Music Review | 'Bang on a Can All-Stars'
Melodic Inventions, Frenzied to Calm

By ANTHONY TOMMASINI
Bang on a Can, the collective of composers, performers and activists who champion hip contemporary music, began almost 20 years ago with an all-inclusive festival. Marathons and festivals are still the main attractions of this enterprising outfit.
But the festivals are sometimes inclusive to a fault. Concerts by the Bang on a Can All-Stars, a roster of six elite performers, tend to be more discriminating, the classy events. The All-Stars program on Tuesday night at Zankel Hall was no exception. Four of the six new and recent works performed were inventive and captivating, a high satisfaction quotient in any field of art.
Fred Frith’s beautifully conceived “Snakes and Ladders” is set in motion with a repetitive series of pensive, bluesy piano chords, nudged now and then by the bass and electric guitar, and woven through with melodic bits in the clarinets and cello. What keeps the music from becoming excessively soothing are staggered rhythms in the percussion and abrupt melodic flights that keep spiraling upward — the “Snakes and Ladders” of the title. Eventually the flights turn fitful and skittish, almost pointillistic, until the piece winds down, thins out and ends in wistful calm.

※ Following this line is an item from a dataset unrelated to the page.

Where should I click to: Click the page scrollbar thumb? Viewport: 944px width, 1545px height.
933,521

The versatile and highly skilled All-Stars — Robert Black (bass), David Cossin (percussion), Lisa Moore (piano), Mark Stewart (electric guitar), Wendy Sutter (cello), Evan Ziporyn (clarinets) — seemed particularly engaged by the next work, two pieces from the “Opere della Musica Povera” series by Martin Bresnick, a mentor to several founding members of Bang on a Can, including Mr. Ziporyn. In these scores, inspired by grimly poignant tales from Kafka, Mr. Bresnick strives to create astutely structured and organic works using only minimal materials.
“The Bucket Rider,” with its delicate pedal tones, murky sonorities and a chorale-like pattern of pungent chords, was a mesmerizing prelude to “Be Just!,” a breathless work, like some wild toccata that began and ended with the terrifying thump of rattling chains dropped upon a bass drum.

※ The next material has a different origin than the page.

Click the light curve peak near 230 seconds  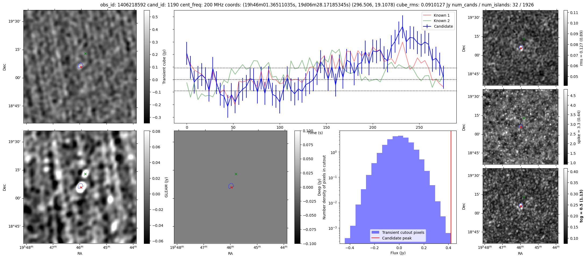[x=402, y=27]
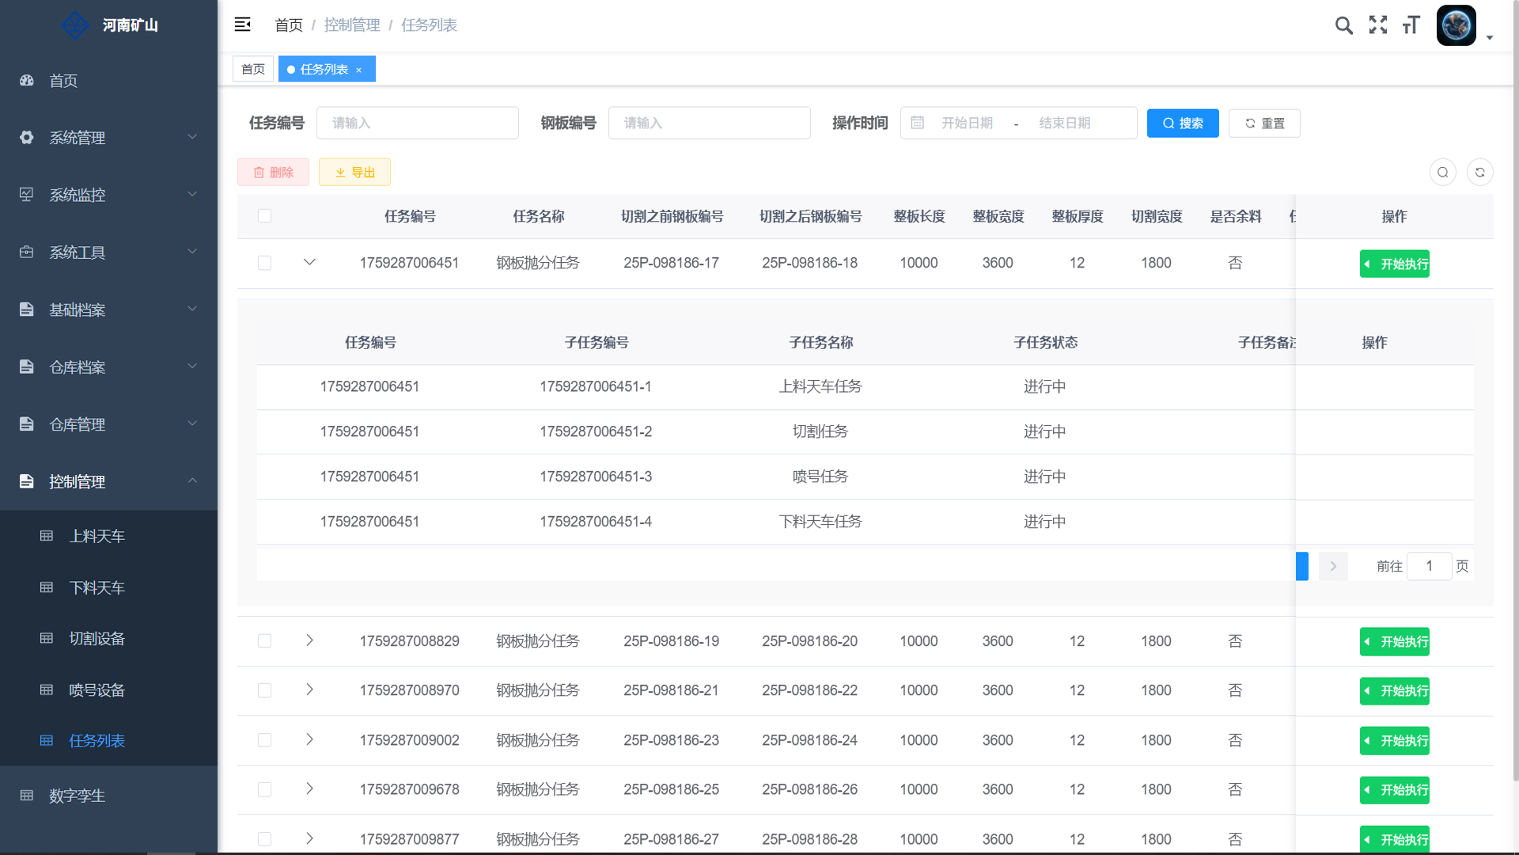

Four studies originally created for player piano by the iconoclastic American composer Conlon Nancarrow, who died in 1997, were heard in recent arrangements by Mr. Ziporyn. Nancarrow’s evocations of boogie-woogie, swing, wailing jazz, African rhythms and his trademark frenetic pummeling are made more explicit in these colorful and effective arrangements, though you lose some of the honky-tonk plainness of the originals.
The composer and clarinetist Don Byron describes his jazzy, punchy and pulsating “Show Him Some Lub” as a confessional piece. Mixed into the instrumental textures are the amplified voices of the performers giving answers to personal questions about their ancestors, ethnic backgrounds and aspirations. The audience heard only the answers, not the questions, so the flow of disconnected words, though affecting, became just another musical element.
For me Julia Wolfe’s “Big, Beautiful, Dark and Scary” was a tiresome din of perpetual motion and swelling cluster chords. Thurston Moore’s “Stroking Piece # 1” was also blunt, blaring and orgasmic. Both works shook the place, though, and earned some lusty cheers. I wouldn’t be surprised if the aural onslaught loosened up the granite walls surrounding this underground hall, just in case Carnegie Hall is thinking of excavating some more to expand the place.